_Given task_. Please render the listing from the line containing "Given: Select the Arc tool" through the line containing "pyautogui.click(x=65, y=99)" as a Markdown table with the columns Row and Line, leaving out blank lines.

_Supplied material_.
----------

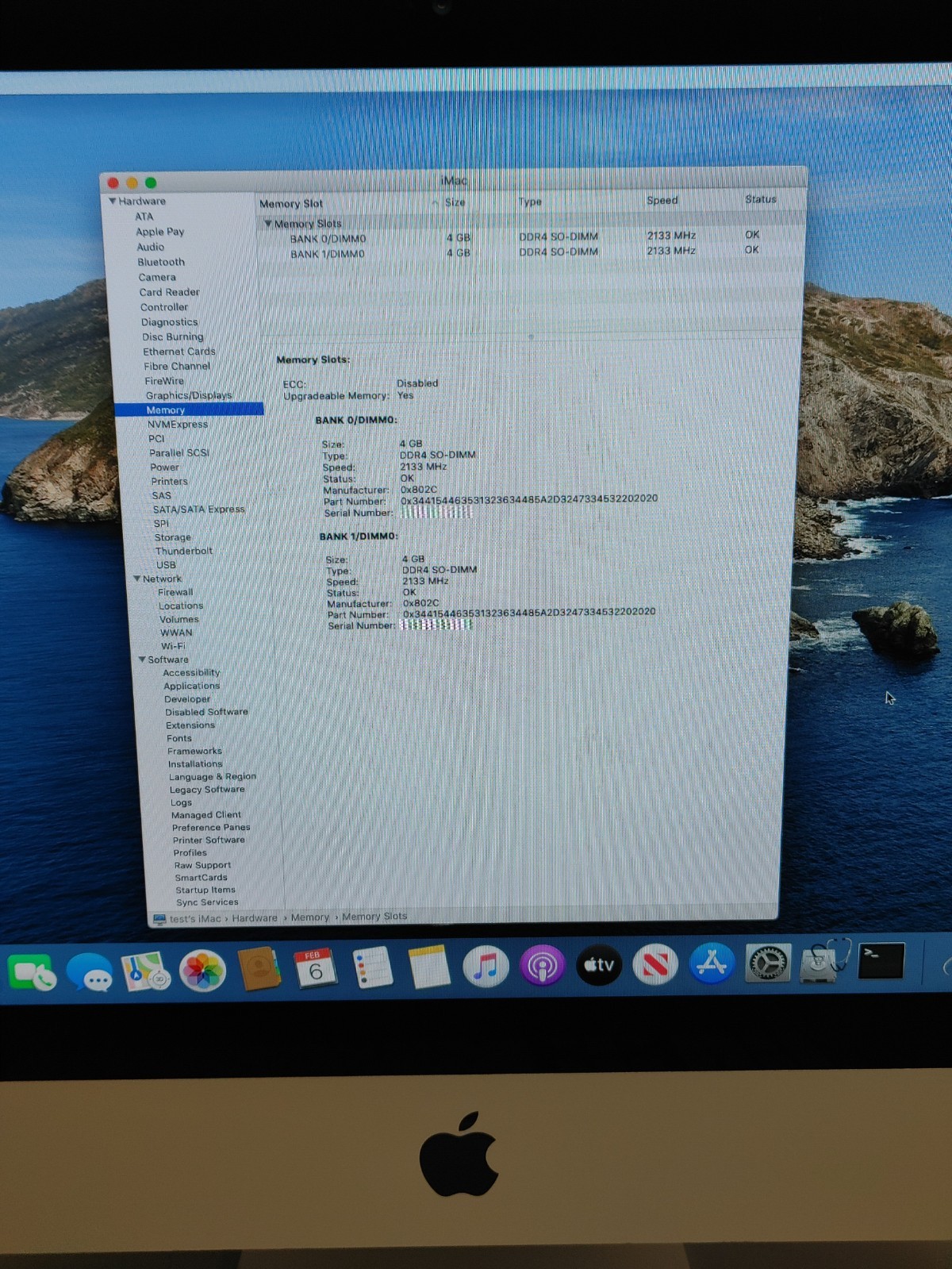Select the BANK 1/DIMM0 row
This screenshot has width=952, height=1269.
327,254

----------

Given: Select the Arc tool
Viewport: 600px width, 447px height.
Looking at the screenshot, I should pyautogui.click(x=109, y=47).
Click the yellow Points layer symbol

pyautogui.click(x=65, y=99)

----------

_Exercise solution_.
| Row | Line |
|---|---|
| 1 | Given: Select the Arc tool |
| 2 | Viewport: 600px width, 447px height. |
| 3 | Looking at the screenshot, I should pyautogui.click(x=109, y=47). |
| 4 | Click the yellow Points layer symbol |
| 5 | pyautogui.click(x=65, y=99) |